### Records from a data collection
↓
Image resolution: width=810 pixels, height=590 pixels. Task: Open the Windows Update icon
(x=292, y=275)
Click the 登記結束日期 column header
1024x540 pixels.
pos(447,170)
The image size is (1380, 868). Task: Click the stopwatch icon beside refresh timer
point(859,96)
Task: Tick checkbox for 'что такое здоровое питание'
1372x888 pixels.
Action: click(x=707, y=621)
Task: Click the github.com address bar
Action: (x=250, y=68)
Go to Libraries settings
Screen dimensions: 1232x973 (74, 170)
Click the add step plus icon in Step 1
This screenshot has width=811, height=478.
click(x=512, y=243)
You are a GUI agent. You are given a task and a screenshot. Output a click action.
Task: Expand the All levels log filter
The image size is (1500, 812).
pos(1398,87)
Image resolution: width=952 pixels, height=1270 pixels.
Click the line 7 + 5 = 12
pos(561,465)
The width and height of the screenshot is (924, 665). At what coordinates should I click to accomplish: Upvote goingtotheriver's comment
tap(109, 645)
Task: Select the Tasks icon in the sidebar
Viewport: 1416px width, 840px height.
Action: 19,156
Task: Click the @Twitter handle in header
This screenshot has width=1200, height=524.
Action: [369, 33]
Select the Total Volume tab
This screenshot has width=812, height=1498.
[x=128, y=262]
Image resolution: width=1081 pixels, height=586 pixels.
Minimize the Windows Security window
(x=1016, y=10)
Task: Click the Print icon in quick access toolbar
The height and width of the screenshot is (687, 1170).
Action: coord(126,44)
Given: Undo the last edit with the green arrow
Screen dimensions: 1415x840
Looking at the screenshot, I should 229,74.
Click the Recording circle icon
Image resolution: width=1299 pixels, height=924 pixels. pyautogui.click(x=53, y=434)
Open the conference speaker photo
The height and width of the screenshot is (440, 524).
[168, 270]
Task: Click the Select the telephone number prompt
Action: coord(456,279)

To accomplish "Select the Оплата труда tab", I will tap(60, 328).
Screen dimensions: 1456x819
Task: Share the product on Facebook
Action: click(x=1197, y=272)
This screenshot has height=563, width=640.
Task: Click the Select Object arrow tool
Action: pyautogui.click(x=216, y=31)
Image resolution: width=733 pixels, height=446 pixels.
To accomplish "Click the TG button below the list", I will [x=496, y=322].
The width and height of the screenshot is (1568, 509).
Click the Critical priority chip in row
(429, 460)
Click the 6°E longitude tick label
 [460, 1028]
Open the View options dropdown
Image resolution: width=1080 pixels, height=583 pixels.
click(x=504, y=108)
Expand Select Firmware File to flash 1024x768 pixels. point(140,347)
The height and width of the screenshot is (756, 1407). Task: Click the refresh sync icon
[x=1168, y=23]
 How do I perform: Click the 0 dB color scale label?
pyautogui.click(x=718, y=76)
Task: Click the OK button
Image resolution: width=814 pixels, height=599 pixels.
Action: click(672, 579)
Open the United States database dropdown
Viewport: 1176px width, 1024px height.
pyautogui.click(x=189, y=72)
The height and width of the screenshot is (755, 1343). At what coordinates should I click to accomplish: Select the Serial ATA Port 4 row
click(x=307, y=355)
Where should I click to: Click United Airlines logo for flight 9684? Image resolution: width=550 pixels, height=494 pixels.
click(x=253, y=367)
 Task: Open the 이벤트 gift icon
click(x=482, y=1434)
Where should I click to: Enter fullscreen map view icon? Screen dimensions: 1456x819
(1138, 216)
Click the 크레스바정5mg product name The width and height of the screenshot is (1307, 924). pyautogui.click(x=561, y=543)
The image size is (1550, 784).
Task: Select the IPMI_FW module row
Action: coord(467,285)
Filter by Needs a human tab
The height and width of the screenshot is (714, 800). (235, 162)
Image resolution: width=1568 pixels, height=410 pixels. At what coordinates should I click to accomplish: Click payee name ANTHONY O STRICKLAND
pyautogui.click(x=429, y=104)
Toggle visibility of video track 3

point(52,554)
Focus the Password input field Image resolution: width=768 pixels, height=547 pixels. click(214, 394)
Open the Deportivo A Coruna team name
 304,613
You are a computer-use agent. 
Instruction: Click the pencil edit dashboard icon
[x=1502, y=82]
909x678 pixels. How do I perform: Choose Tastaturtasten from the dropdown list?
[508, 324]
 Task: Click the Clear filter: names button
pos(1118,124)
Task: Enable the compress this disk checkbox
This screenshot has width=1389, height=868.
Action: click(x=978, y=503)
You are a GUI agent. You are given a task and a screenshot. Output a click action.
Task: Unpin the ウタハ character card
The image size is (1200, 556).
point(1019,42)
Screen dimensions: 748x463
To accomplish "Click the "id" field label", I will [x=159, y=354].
↑
### Requirements
Write out again every line of the records, from the line with "Screen dimensions: 748x463" through the end of the records, including the requests. Increase each coordinate in the answers by 33.

### Answer to the task
Screen dimensions: 748x463
To accomplish "Click the "id" field label", I will [x=192, y=387].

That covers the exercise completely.